Teradata / PyTd

A Python Module to make it easy to script powerful interactions with Teradata Database in a DevOps friendly way.
MIT License
108 stars 43 forks source link

Issue consuming CLOB in python returned by Teradata SP #32

Open AsimNaveed-TD opened 8 years ago

AsimNaveed-TD commented 8 years ago

Hi Eric, Before putting my query I would like to thank you for your support and time you had given to us. I would like to share some more information and abnormility we faced regarding Teradata Python Module because this will make it more mature. From the start we got issue’s in consuming Clob as output parameter of Teradata Stored Procedure, while most of them addressed with your help and guidance such as “ truncation issue is resolved with usage of ‘size’ parameter” in “Teradata.OutParam” clause. But there are still some concerns and behavioral inconsistencies we found and wish to bring them into your knowledge, so they can be checked and rectified.

  1. We are calling Teradata stored procedure using python udaExec module and SP returns four output parameters and Clob is one of it. SP size of Clob is 2000,000,000 (2GB) and can return up to 2GB return text/script. Now in python we tried to consume as much as we could using python ‘size’ parameter of "teradata.OutParam", which advocates python about the buffer size for clob and we tried different size values and with that we got some abnormal behaviour. Behaviour: More important thing we experienced is while retrieving clob through “Teradata.OutParam” using size parameter that most of time we get the complete result including clob of any size (10MB,100MB,500MB etc) but it sometime returns NULL in output, however do not give any error/exception and the execution went succesful . Python SP CALL and the culprit clob is highlighted below,

results = session.callproc("GDEV1P_FF.GCFR_FF_TPTLoadCLOB_Generate",("LD_668_66_Customer",6,17,0,"localhost","dbc","dbc",teradata.OutParam("oCode"),teradata.OutParam("oMessage"),teradata.OutParam("oScript",dataType="CLOB", size=4999999999),teradata.OutParam("oParams"),teradata.OutParam("oLogon")))

And when we retrieve like => results.oScript (The oScript is NULL). The python log showed successfull execution of SP and we can retrieve the other output parameter like => results.oMessage , results.oCode

We checked our SP and it is working fine, this NULL behaviour often happen with clob with higher sizes like 180 MB, 300MB or >500MB clob has to be returned. But this NULL behaviour is not retricted to higher sizes it also happened for smaller sizes as well.

Second we observed the buffer size restriction for python module,

For Python 32-bit installed at 64-bit windows, we could only consume 178 MB in size parameter of Teradata.OutParam.

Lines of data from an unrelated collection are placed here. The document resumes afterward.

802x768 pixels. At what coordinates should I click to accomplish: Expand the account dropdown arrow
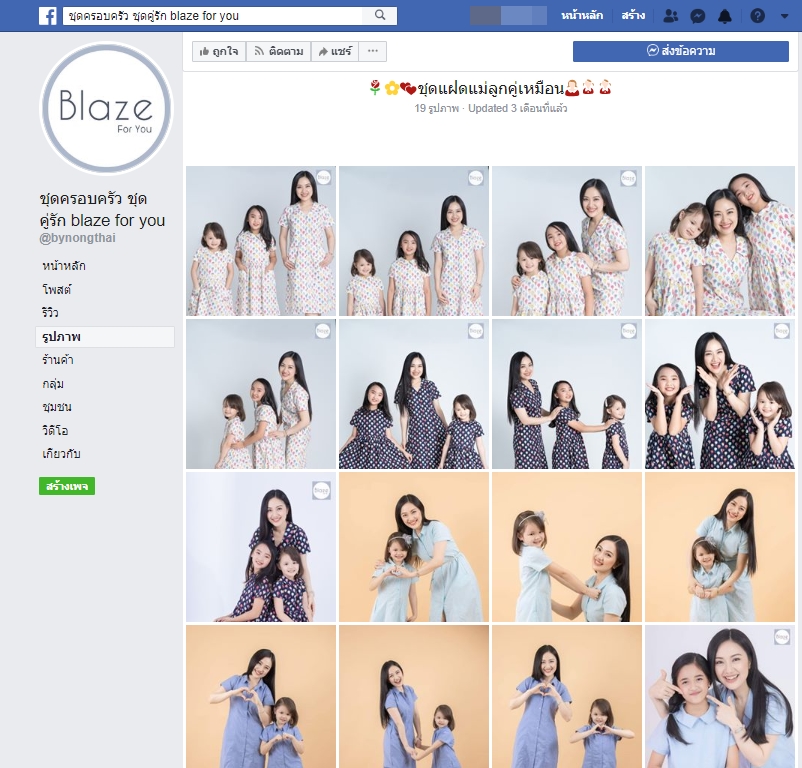pos(783,16)
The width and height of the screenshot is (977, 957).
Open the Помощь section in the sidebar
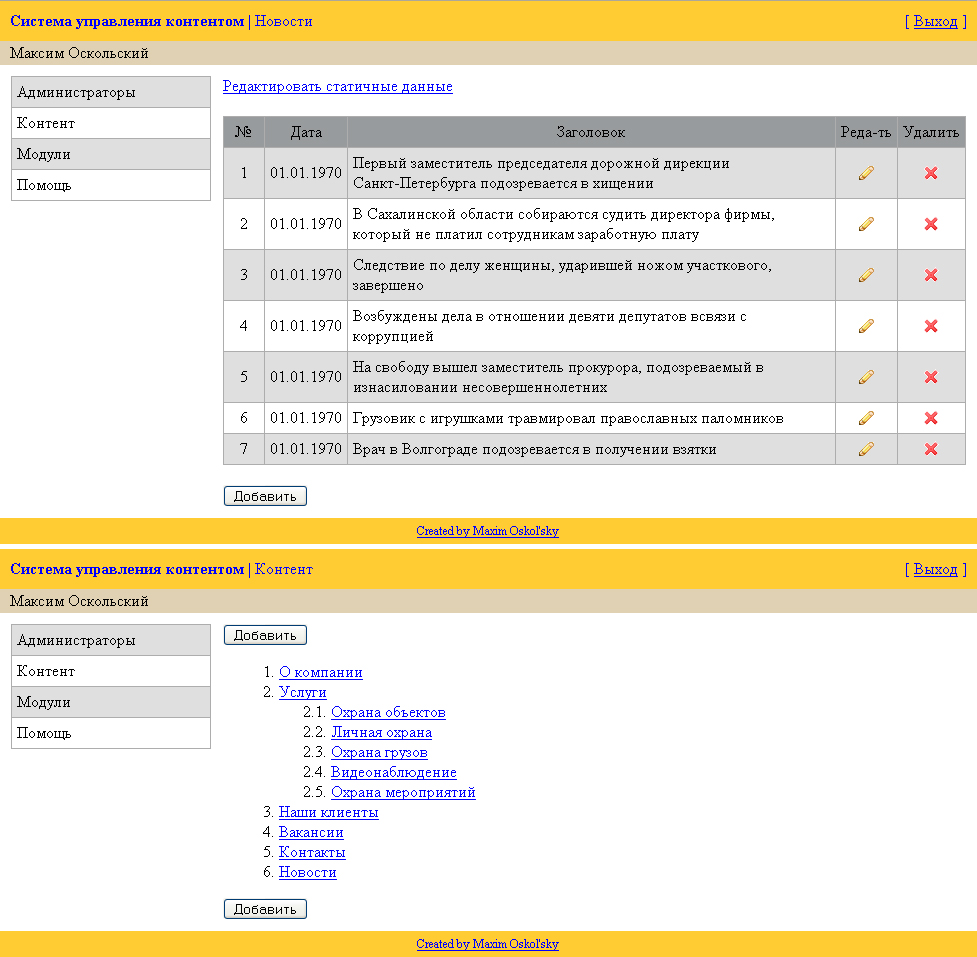coord(44,185)
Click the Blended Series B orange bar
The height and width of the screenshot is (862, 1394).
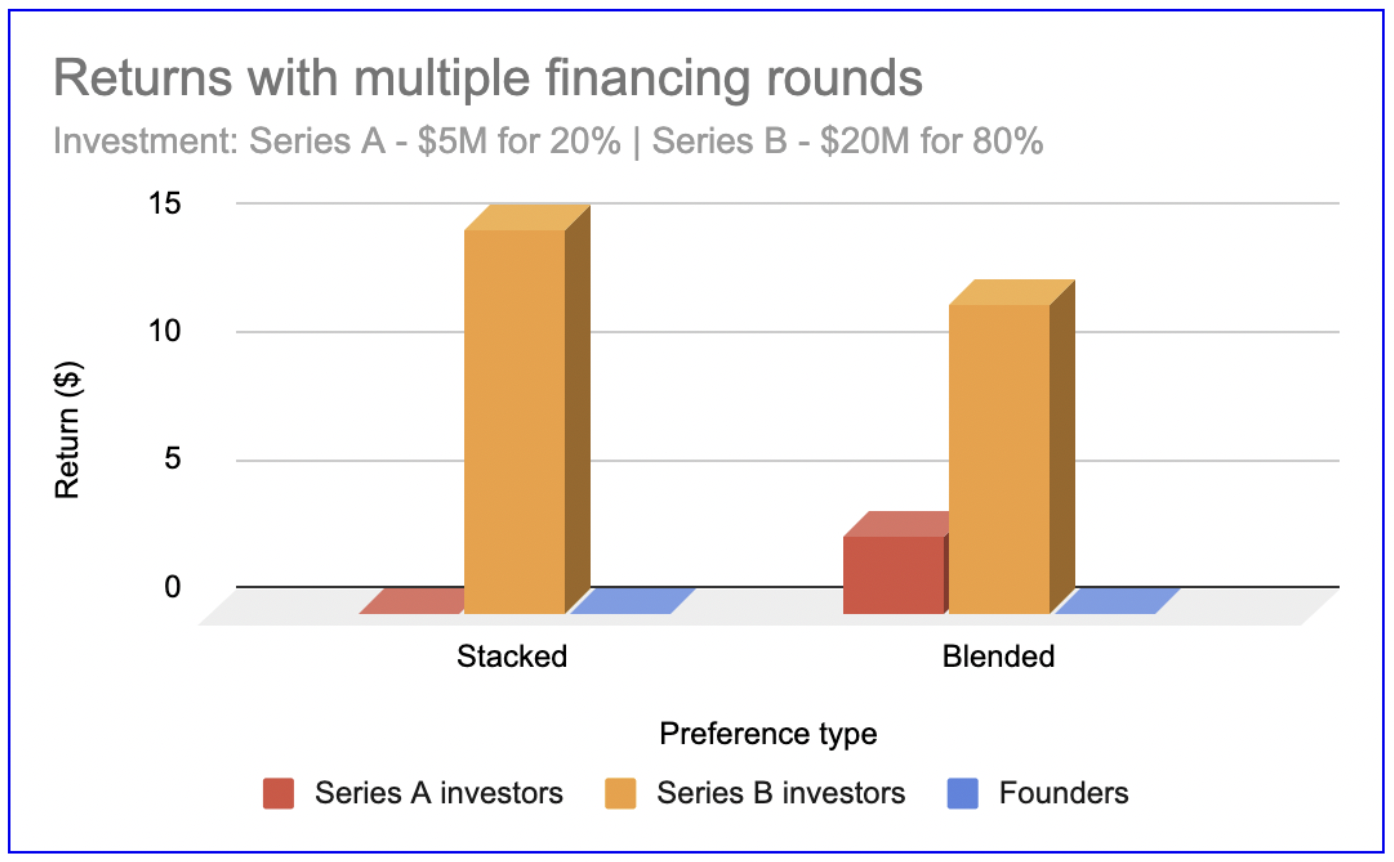click(x=999, y=457)
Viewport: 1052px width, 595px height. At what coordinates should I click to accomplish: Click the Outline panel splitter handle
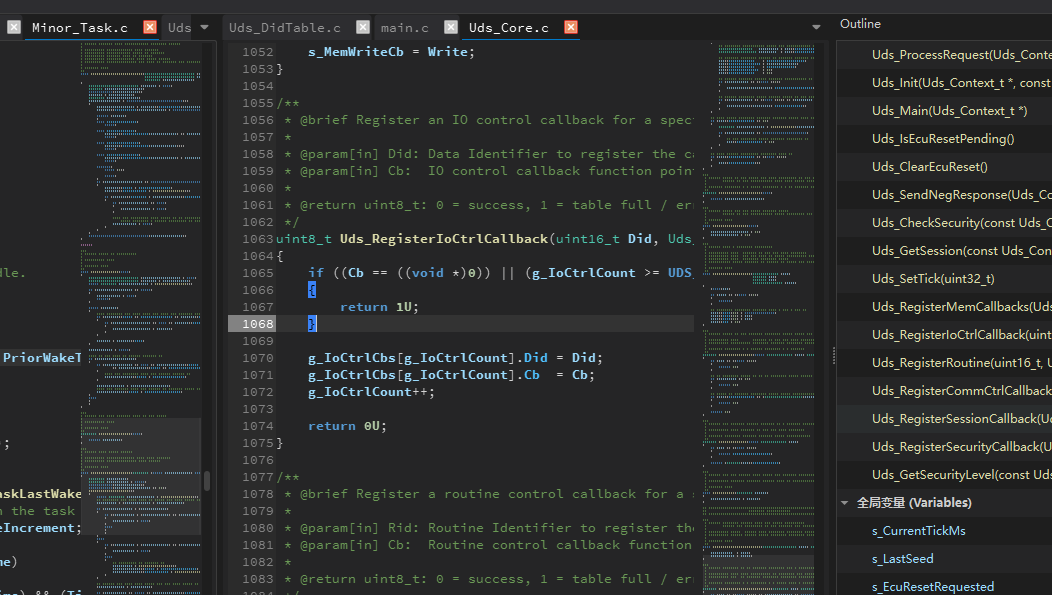click(x=833, y=356)
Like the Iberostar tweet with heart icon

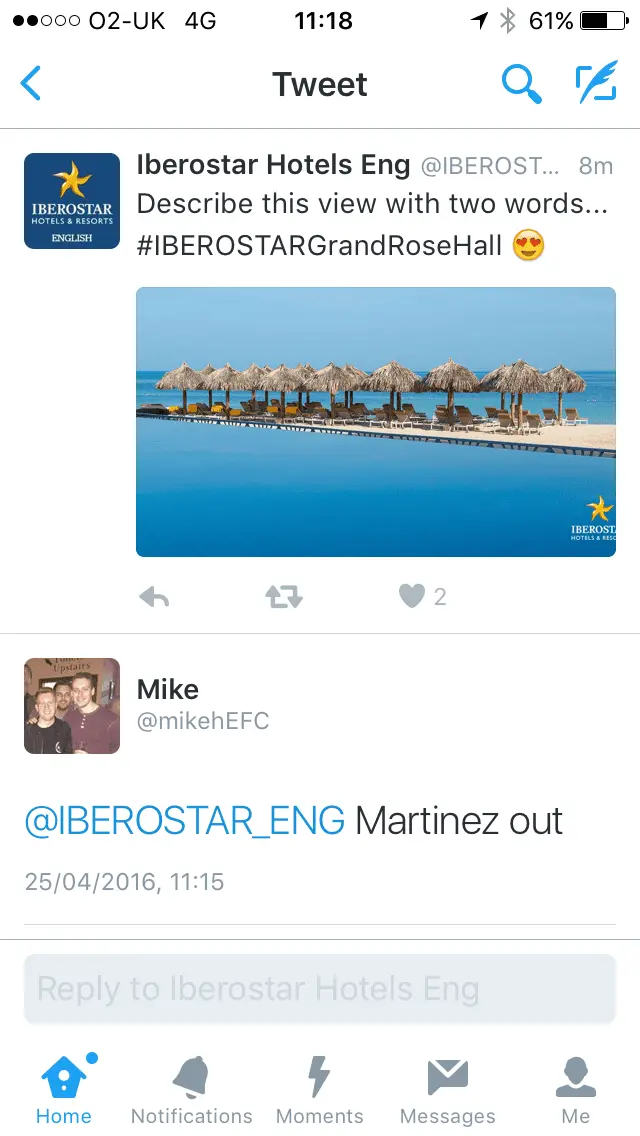point(412,597)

For Clob contents greater than 178 MB will be truncated. If we try to set “size” greater than 178 MB we got “MemoryError”. "MemoryError" issue disappeared with Python 64 bit and we were able to set the “size” up to 500MB and but still not able to get the 2GB as output and for 2GB we get NULL behaviour in output. TD Python module log showed successful execution of SP but the CLOB return parameter was NULL. This mostly happen when ‘size’ parameter is set to a higher value like 180MB or greater but this also happened for small sizes as This behavior puts a question mark on python module regarding CLOB consumption and we were about to incorporate this module in our TD project. Do you experienced this behaviour as well? Is there any bug reported for such behaviour. Please check and help us resolve the issue because we were unable to find the root cause. Thanks in advance, we are really grateful for your help, support and time.

Regards Asim Naveed

AsimNaveed-TD commented 8 years ago

The Environment's details for CLOB consumption issue as follows.

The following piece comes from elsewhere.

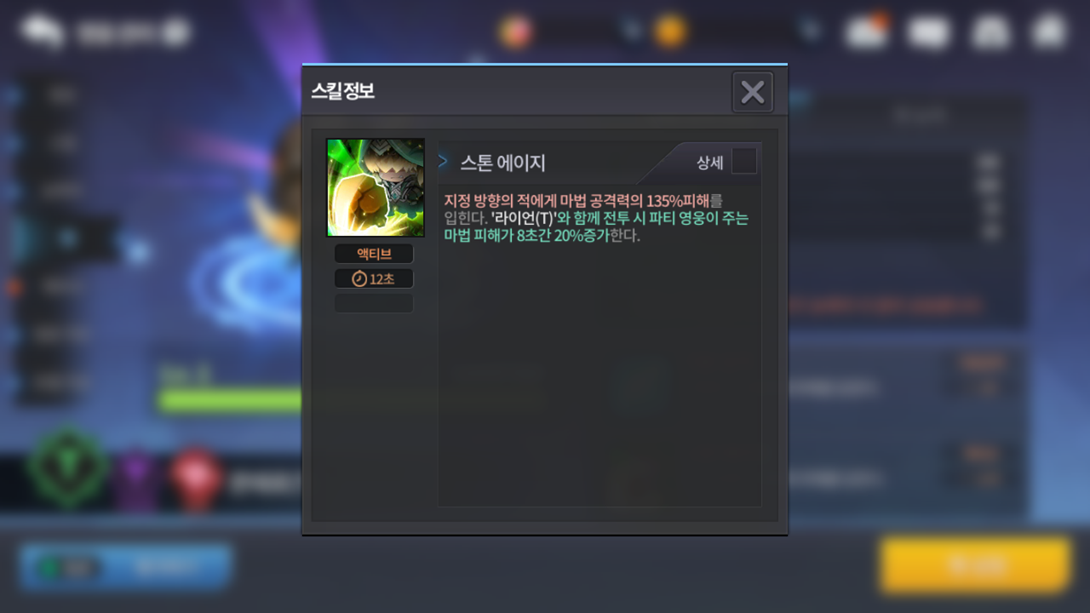Click the purple emblem icon beside the shield
This screenshot has width=1090, height=613.
click(x=136, y=478)
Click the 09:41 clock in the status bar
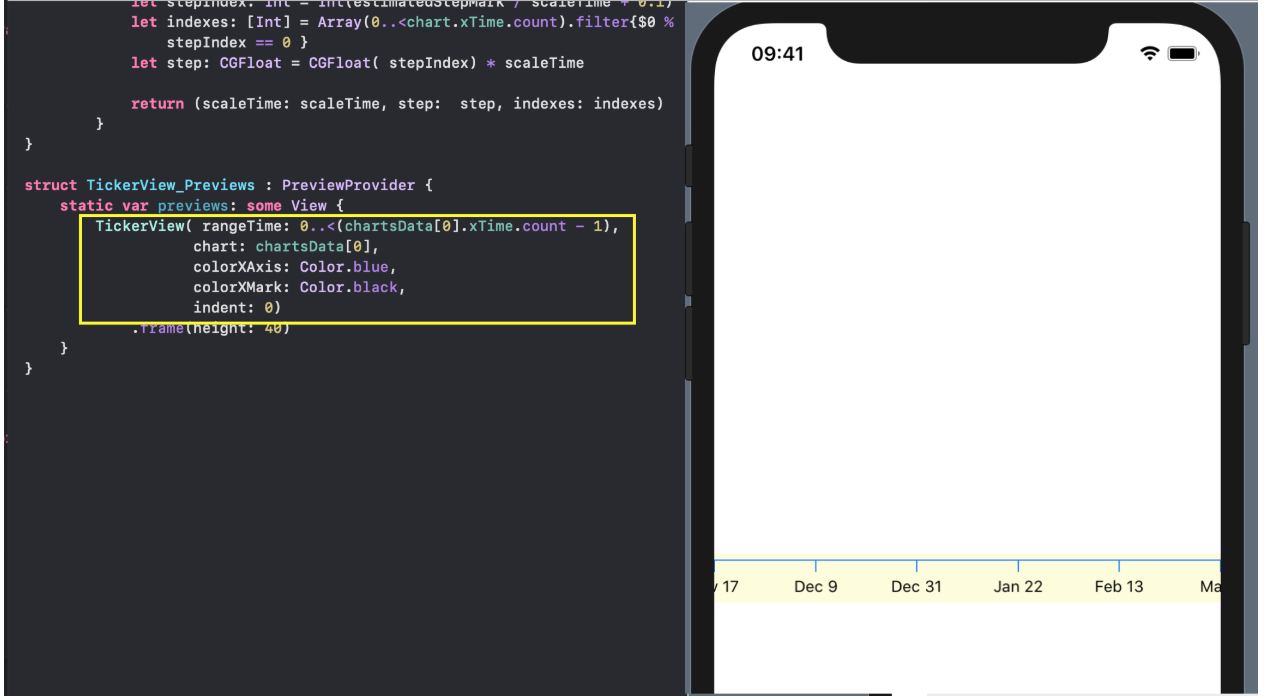 point(777,54)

Configuration 1: With Python 3.5.1 (32 & 64 bit) Python Version: 3.5.1 Python Compiler: MSC v.1900 32 bit (Intel) & MSC v.1900 64 bit (AMD64) Python Build: ('v3.5.1:37a07cee5969', 'Dec 6 2015 01:54:25') UdaExec Version: 15.10.0.11 Platform's: Windows-7-6.1.7601-SP1 RAM: 8 GB

Configuration 2: With Python 3.5.1 (64 bit) Python Version: 3.5.1 Python Compiler: GCC 4.3.4 [gcc-4_3-branch revision 152973 Python Build: ('default', 'Feb 9 2016 04:34:46') UdaExec Version: 15.10.0.11 Platform's: Linux-2.6.32.54-0.23.TDC.1.R.2-default-x86_64-with-SuSE-11-x86_64 (VM) RAM: VM allocated 3 GB (total 8 GB RAM)

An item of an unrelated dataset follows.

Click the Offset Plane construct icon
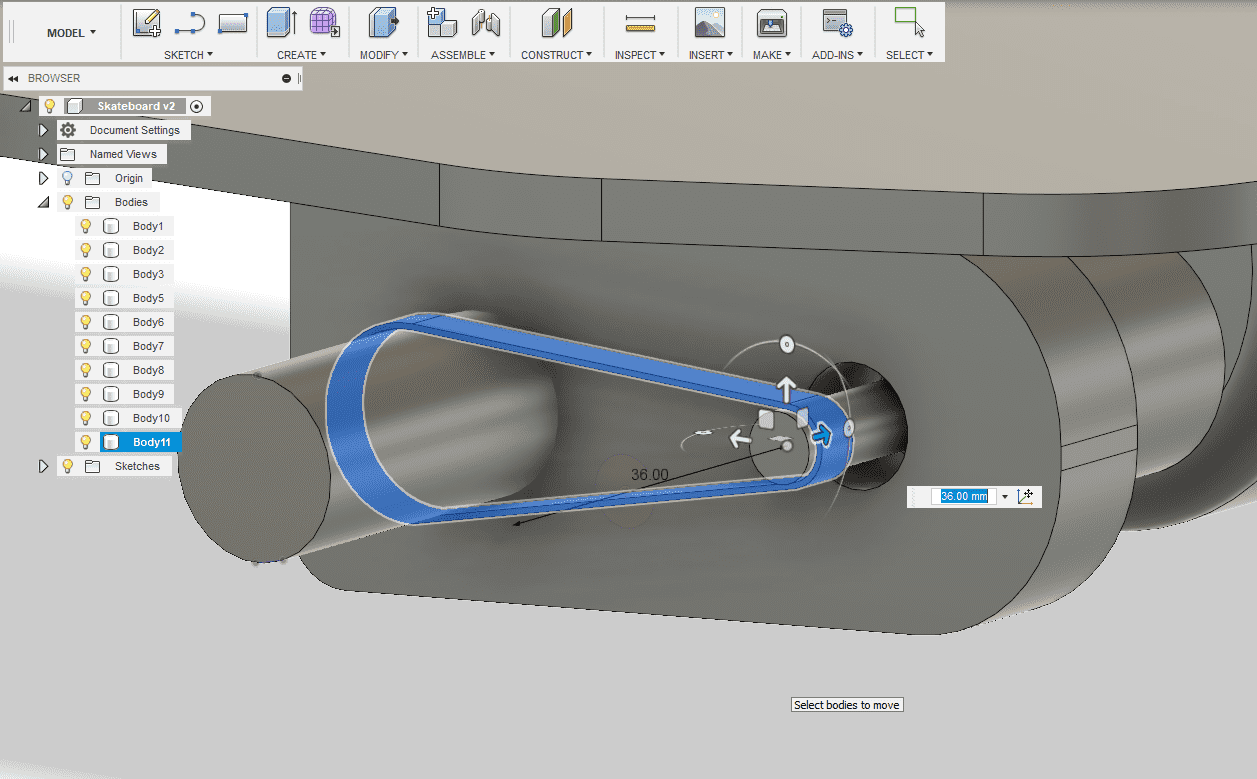This screenshot has height=779, width=1257. (556, 23)
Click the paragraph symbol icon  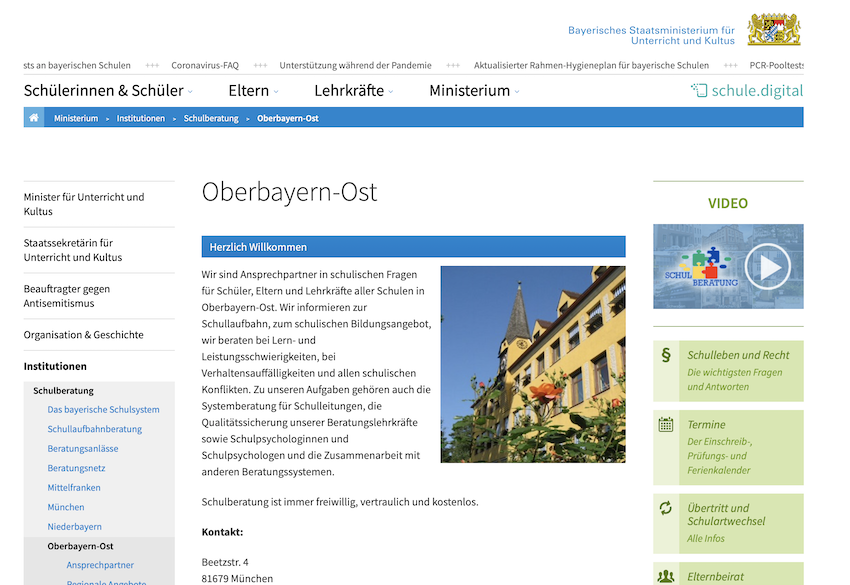click(666, 355)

escheie commented 8 years ago

Hi Asim,

I started investigating the issue and will try to get to the bottom it. I will be out traveling though so I won't be able to complete my investigation until I get back middle of next week.

Thanks, -Eric

escheie commented 8 years ago

Asim - Have you tried the ODBC OutputAsResultSet='Y' option as a workaround? Below is a working example. The benefit of this option is that you don't need to specify the size of the buffer up front. You will still need to load the entire CLOB into memory though. The Python Database API specification does not provide an interface for streaming columns values, so we would need to add an enhancement above and beyond what the standard API currently provides.

    def testProcedureWithLargeClob(self):
            with udaExec.connect(self.dsn, username=self.username,
                                 password=self.password, OutputAsResultSet="Y") as conn:
                val = "ABCDEFGHIJ" * 1100001 # Create a 10+ MB string
                conn.execute("""CREATE TABLE testTableWithLargeClob
                    (id INTEGER, c CLOB(20000000) CHARACTER SET UNICODE)""")
                conn.execute("INSERT INTO testTableWithLargeClob VALUES (?, ?)",
                             (1, val))
                for r in conn.execute("SELECT c, CHARACTER_LENGTH(c) AS length FROM testTableWithLargeClob"):
                    self.assertEquals(r.c, val)
                    print(r.length)
                for r in conn.execute(
                    """REPLACE PROCEDURE testProcedureWithLargeClob
                        (OUT p1 CLOB (20000000) CHARACTER SET UNICODE)
                        BEGIN
                            SELECT c INTO p1 FROM testTableWithLargeClob WHERE id = 1;
                        END;"""):
                    logger.info(r)
                cursor = conn.cursor()
                cursor.callproc("testProcedureWithLargeClob", (teradata.OutParam("p1", size=0), ))
                output = cursor.fetchone()
                self.assertEquals(output.p1, val)
AsimNaveed-TD commented 8 years ago

Hi Eric, Thanks for your reply.Yes our project require that in ODBC DSN we must set OutputAsResultSet='Y' and always keep this option checked. And the above issue is produced with this option checked in DSN over windows and linux both. Do by checking this option in DSN is the same thing or it must be given in udaExec.connect as workaround?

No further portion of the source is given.